I worried that the winter storm we had last week was going to be the last snowfall of the season.
“Boy, I’m going to miss this,” I said, putting on my heavy coat, insulated boots, hat and mittens and tromping out through the snow to feed the chickens, same as I have done twice a day for the past 962 days or so.
Luckily, I was wrong. This week’s snowfall, along with continued cold temperatures, means I won’t be putting away those heavy boots any time soon. It’s almost like winter is going to last forever!
Of course, I know that isn’t true, but I’m making sure to savor every last minute of cold and damp and gray I can squeeze out of this season. I just can’t get enough of these months of quiet, nearly reclusive living, the colorless landscape, the monotonous daily routine broken only by the occasional near-death experience on icy roads.

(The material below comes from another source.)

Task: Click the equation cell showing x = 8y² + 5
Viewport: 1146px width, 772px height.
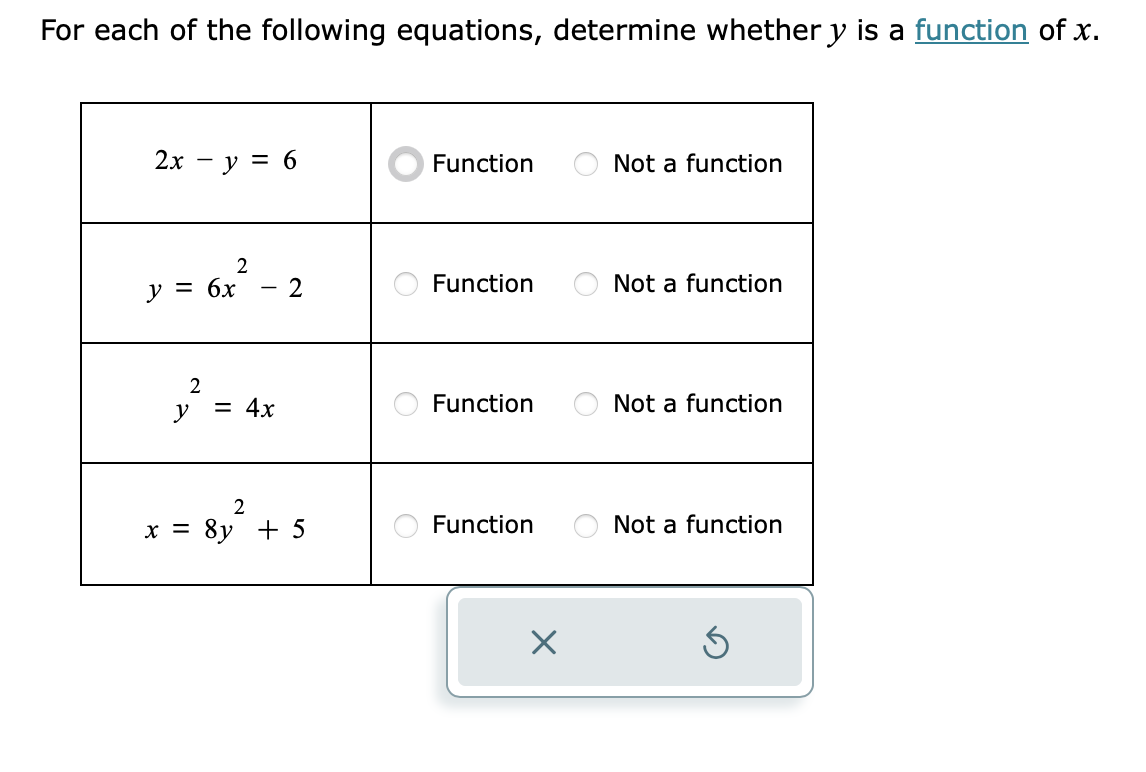Action: point(225,524)
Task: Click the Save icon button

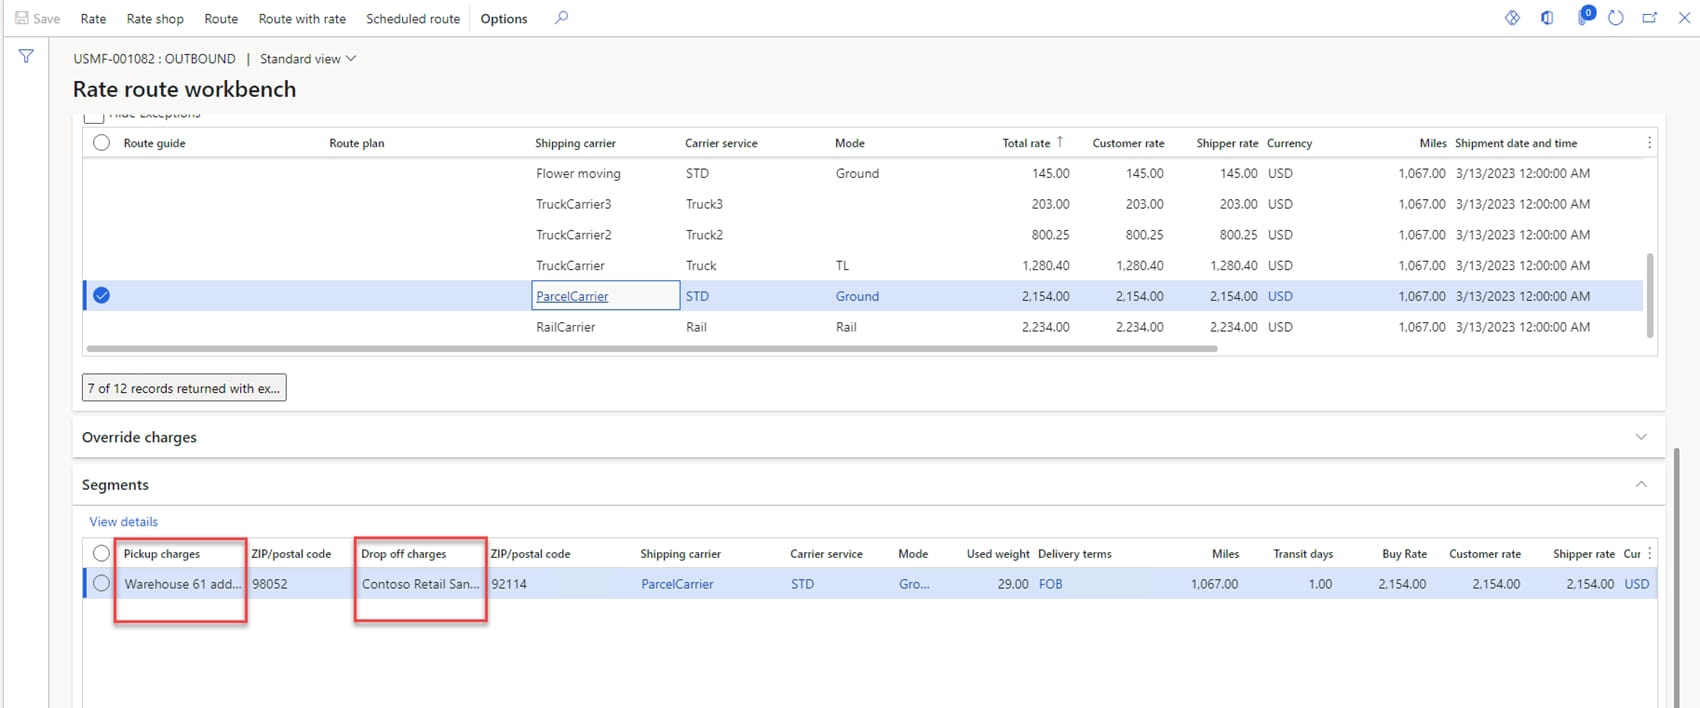Action: point(38,18)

Every day when I wake up, I look out over the snow-covered, barren landscape and feel a surge of well-being. This is a real Vermont winter: lots of snow and cold temperatures — and it just never seems to change.

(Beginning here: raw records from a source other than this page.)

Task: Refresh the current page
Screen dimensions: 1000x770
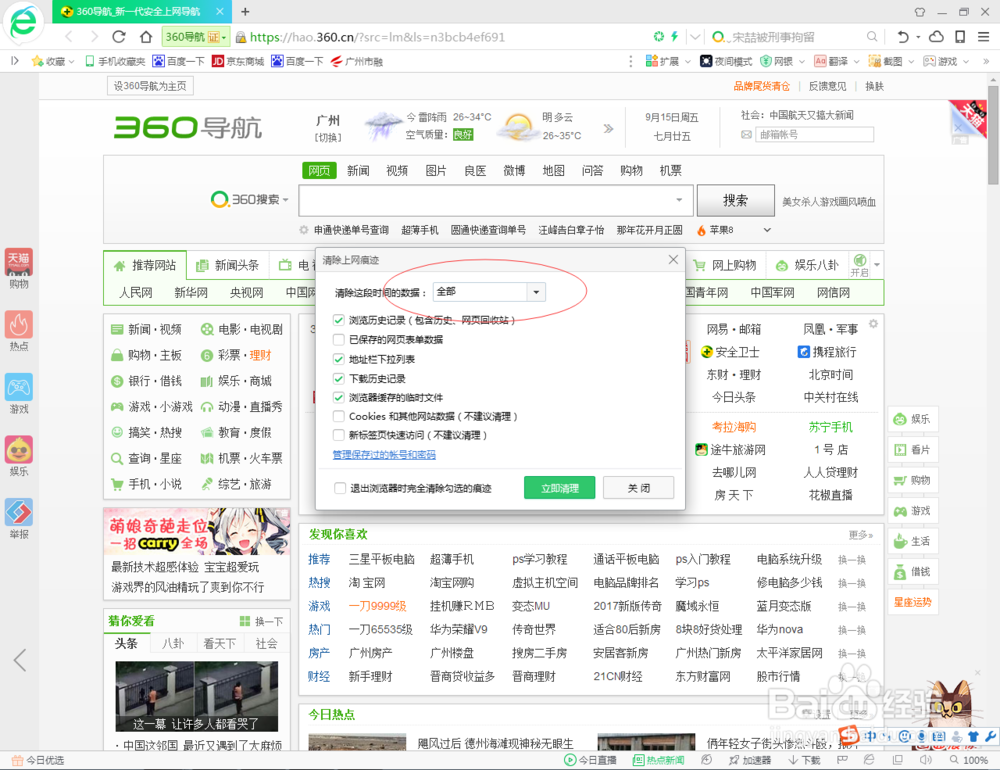Action: click(x=118, y=35)
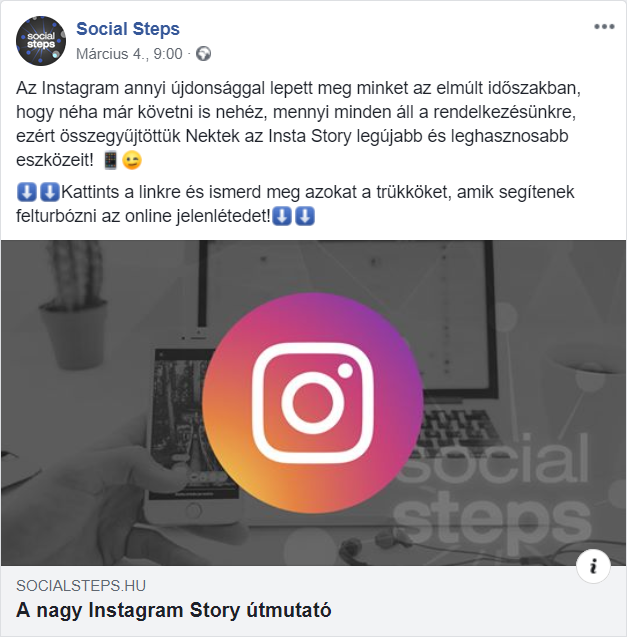
Task: Click the public globe privacy icon
Action: tap(204, 53)
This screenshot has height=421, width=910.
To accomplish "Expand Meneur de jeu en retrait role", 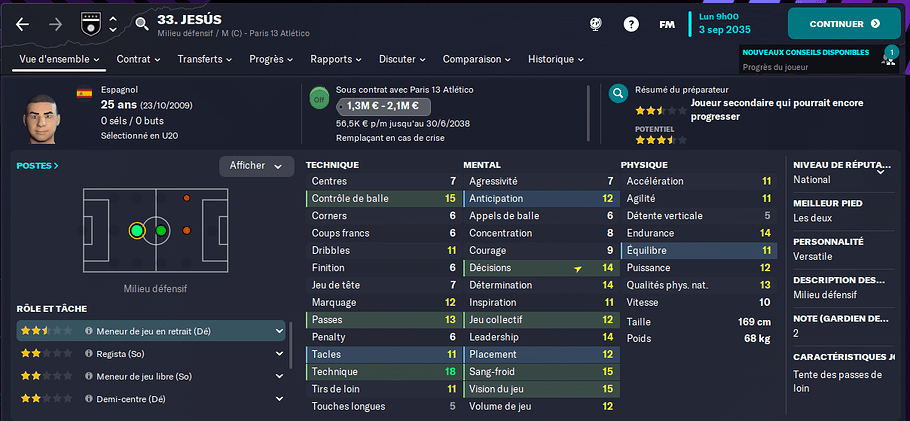I will [279, 332].
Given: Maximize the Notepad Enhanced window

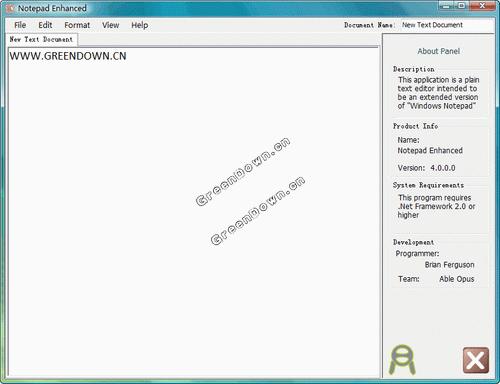Looking at the screenshot, I should (462, 6).
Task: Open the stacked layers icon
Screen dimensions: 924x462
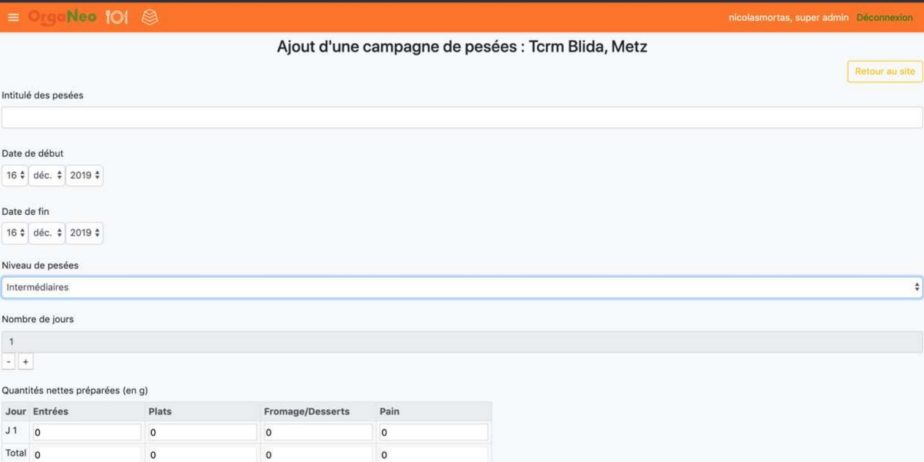Action: pos(150,18)
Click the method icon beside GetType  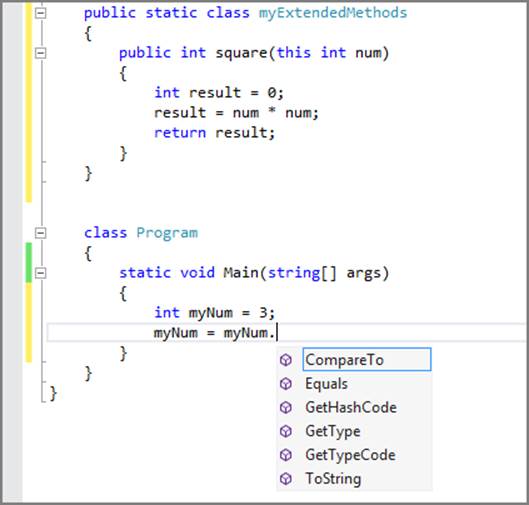(286, 431)
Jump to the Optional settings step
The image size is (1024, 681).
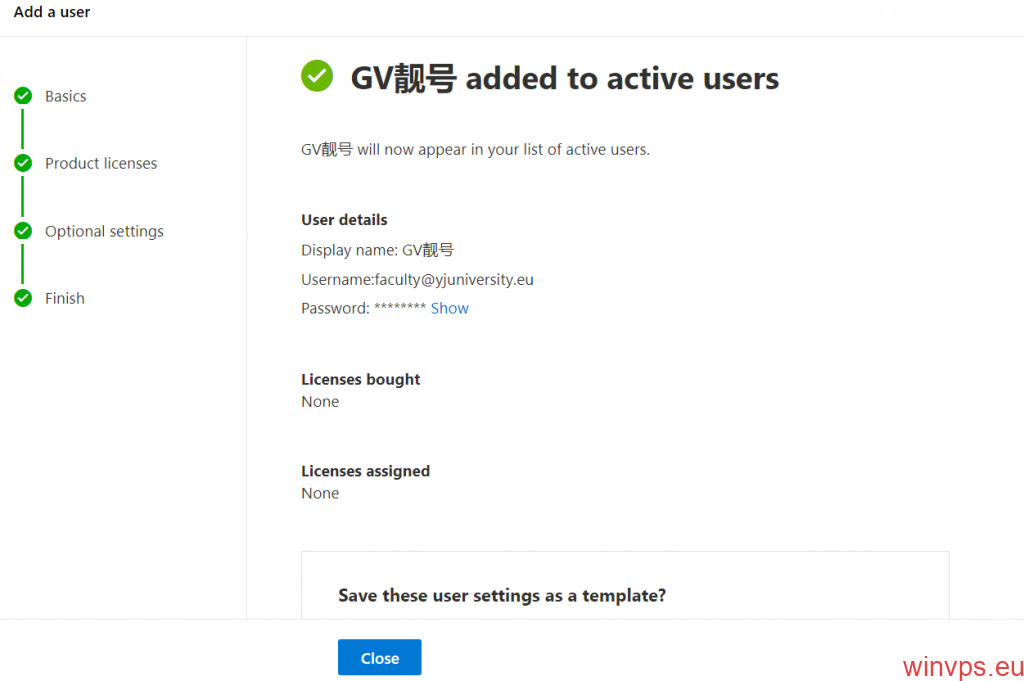[104, 231]
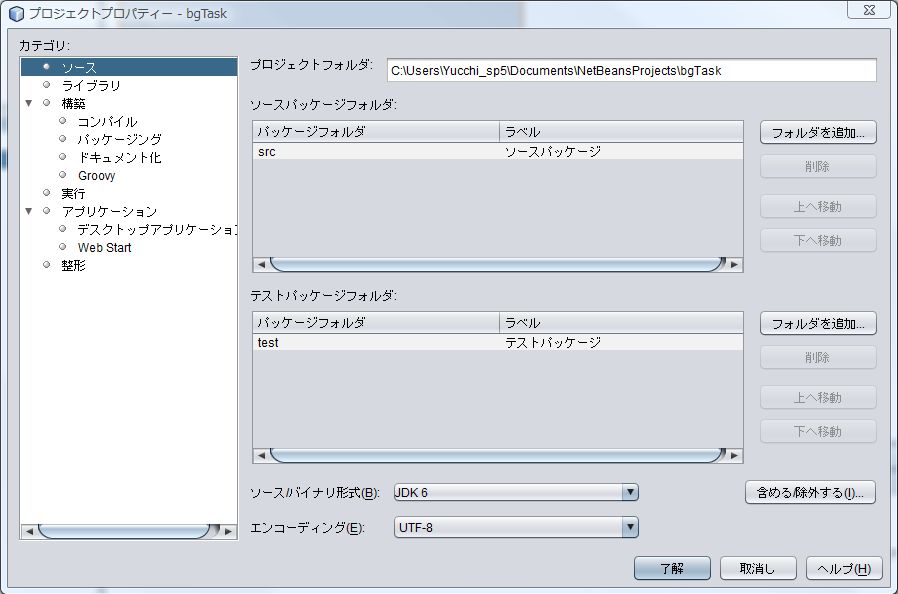Select the コンパイル category item
The width and height of the screenshot is (898, 594).
coord(107,122)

With few exceptions, every winter’s day is the same at our house. We don’t go anywhere, we rarely see people. We just plod along doing chores, going to work, eating like lumberjacks and heading to bed early because there isn’t much else to do.
It never gets old.
Of course, not everyone agrees with me. I have friends who, craving more action, resent that the physical limitations of cold and snow interfere with their normally exciting lives. I don’t have this problem. If you charted my daily ups and downs over time, you’d end up with a straight horizontal line — which is exactly what I’m going for.
I mean, no, we didn’t go on any exotic vacations this winter. But we also didn’t get the flu. Nothing has happened, good or bad, for months on end. It doesn’t get any better than that.
Unfortunately, I know my beloved horizontal line of dullness won’t last much longer: Spring is coming.
In the winter, I run on autopilot. Getting dressed, for example, is effortless: I just put on the same multiple layers of boring gray clothes I’ve been wearing since October. But soon I’ll have to think ahead: With daily 45-degree temperature swings, I’ll spend 20 minutes in the closet every morning debating whether it’s appropriate to wear thermal boot socks with sandals before Memorial Day.
Right now, I don’t have to think much. Or do much. But before long my free time will be filled with cookouts, golf and gardening. Ugh. I get tired just thinking about it.
People say I should look forward to winter ending, but why? I can only come up with two reasons:
1. This is the first year we’ve burned wood for the whole winter, and we had no idea how much we’d need. The answer, it turns out, is “more than we bought.”
So now, instead of lugging armloads of wood into the house every day, we wander around the vicinity of the former woodpile, kicking snowbanks and cheering every time we turn up one more log. If we’re going to keep our pledge to not use the oil furnace, pretty soon we’re going to have to start burning furniture. (It’s OK; now that we’re empty nesters, we have a lot more chairs than we need.)
2. I worry that this months-long stretch of nothingness has not been great for my brain. The plodding sameness of winter days, while comforting, lulls me into an intellectual fog. I think more slowly, and I’ve become absentminded.
Take Saturday at the farm store, for instance. While picking up chicken feed, I also bought a packet of flower seeds (might as well accept the inevitable). I didn’t realize until a few hours later that I had left the seeds on the counter.
Upon my return, the store staff broke into giggles.
“What’s so funny?” I asked.
“Oh, nothing,” one clerk said, handing me the packet. “It’s just — well, these are forget-me-nots.”
Maybe I need spring more than I realize.